Barcoding's next top model: an evaluation of nucleotide substitution models for specimen identification



1. DNA barcoding studies use Kimura's two-parameter substitution model (K2P) as the de facto standard for constructing genetic distance matrices. Distances generated under this model then provide the basis for most downstream analyses, but uncertainty in model choice is rarely explored and could potentially affect how reliably DNA barcodes discriminate species.

2. Using information-theoretic approaches for a data set comprising 14 472 DNA barcodes from 14 published studies, we tested whether the K2P model was a good fit at the species level and whether applying a better fitting model biased error rates or changed overall identification success.

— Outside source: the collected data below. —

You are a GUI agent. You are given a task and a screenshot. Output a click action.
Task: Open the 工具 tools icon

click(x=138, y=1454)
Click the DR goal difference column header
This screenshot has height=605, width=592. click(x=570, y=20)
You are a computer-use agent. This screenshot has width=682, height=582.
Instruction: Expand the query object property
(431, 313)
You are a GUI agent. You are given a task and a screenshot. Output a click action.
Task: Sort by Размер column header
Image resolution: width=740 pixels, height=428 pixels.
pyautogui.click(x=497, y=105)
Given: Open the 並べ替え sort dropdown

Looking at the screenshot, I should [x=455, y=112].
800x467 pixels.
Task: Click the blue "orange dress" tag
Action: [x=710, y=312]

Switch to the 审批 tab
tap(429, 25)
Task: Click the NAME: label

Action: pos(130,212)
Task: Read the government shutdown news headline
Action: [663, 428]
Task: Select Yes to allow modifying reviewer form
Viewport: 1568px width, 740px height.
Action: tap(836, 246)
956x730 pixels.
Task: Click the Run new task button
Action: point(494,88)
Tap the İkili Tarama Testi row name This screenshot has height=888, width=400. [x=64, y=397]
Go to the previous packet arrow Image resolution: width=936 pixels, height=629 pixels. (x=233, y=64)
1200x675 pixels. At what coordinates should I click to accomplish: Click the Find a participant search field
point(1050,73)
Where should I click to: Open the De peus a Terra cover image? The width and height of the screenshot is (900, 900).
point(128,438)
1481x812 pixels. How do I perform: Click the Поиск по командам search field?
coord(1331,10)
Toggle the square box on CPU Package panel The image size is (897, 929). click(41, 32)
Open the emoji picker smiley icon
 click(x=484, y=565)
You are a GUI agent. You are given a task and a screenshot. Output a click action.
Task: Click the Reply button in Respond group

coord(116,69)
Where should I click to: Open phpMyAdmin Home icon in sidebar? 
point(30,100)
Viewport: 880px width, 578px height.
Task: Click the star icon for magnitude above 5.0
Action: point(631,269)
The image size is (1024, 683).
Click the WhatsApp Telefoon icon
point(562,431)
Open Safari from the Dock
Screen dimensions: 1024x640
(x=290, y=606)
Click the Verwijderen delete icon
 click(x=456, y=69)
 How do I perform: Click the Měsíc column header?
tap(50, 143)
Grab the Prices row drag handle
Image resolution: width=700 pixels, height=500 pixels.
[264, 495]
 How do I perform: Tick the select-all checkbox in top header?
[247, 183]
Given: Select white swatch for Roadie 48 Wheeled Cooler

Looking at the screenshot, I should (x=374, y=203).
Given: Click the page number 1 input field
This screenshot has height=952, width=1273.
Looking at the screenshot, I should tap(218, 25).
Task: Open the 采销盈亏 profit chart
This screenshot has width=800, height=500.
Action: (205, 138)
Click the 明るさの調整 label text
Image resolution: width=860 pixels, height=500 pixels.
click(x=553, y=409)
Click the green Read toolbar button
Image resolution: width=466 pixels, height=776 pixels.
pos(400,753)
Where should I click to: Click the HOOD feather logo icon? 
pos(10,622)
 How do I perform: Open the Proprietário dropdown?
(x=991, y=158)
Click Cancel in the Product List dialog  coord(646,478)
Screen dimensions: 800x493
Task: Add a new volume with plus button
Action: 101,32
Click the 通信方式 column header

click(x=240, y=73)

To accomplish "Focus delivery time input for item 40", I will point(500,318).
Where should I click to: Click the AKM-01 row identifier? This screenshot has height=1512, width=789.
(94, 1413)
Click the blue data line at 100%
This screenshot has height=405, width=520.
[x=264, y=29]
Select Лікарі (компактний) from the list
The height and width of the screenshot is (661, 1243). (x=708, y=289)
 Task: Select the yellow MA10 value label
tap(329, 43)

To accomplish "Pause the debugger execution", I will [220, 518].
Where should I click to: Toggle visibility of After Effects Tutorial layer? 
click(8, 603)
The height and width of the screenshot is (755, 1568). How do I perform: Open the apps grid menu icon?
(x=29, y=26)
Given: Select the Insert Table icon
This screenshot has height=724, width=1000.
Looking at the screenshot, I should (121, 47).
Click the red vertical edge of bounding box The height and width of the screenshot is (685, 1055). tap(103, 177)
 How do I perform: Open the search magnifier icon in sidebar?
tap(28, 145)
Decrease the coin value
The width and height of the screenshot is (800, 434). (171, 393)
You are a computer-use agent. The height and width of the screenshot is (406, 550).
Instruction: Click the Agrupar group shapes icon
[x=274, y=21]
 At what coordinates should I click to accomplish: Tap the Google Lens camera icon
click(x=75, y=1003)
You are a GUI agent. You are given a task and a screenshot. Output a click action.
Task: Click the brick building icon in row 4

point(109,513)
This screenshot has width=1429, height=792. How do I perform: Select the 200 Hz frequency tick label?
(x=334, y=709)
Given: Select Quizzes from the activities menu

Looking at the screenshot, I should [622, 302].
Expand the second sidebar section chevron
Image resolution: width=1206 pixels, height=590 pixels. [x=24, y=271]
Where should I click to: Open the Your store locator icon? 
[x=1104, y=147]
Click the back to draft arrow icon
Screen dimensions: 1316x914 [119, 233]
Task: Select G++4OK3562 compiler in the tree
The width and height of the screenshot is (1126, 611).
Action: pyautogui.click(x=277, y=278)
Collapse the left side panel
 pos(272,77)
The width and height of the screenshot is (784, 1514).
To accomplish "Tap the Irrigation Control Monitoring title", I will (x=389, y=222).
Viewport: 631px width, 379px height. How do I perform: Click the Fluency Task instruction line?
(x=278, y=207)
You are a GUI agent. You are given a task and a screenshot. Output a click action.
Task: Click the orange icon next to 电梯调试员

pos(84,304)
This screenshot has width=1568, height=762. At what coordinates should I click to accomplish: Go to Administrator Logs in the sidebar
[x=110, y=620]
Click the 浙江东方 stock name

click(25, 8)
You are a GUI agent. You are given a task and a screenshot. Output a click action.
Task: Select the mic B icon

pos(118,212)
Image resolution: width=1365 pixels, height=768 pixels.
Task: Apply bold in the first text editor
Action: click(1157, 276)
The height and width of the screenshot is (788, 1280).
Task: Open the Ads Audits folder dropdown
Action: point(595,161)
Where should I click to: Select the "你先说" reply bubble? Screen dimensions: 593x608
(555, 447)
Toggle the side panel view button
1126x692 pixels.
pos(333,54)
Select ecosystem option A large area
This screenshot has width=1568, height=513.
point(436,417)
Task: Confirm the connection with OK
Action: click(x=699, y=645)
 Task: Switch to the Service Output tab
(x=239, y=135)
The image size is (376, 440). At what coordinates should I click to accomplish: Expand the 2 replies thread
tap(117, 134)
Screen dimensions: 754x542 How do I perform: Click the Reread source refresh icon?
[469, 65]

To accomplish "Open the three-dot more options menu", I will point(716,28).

3. We report that the K2P was a poorly fitting model at the species level; it was never selected as the best model and very rarely selected as a credible alternative model. Despite the lack of support for the K2P model, differences in distance between best model and K2P model estimates were usually minimal, and importantly, identification success rates were largely unaffected by model choice even when interspecific threshold values were reassessed.

4. Although these conclusions may justify using the K2P model for specimen identification purposes, we found simpler metrics such as p distance performed equally well, perhaps obviating the requirement for model correction in DNA barcoding. Conversely, when incorporating genetic distance data into taxonomic studies, we advocate a more thorough examination of model uncertainty.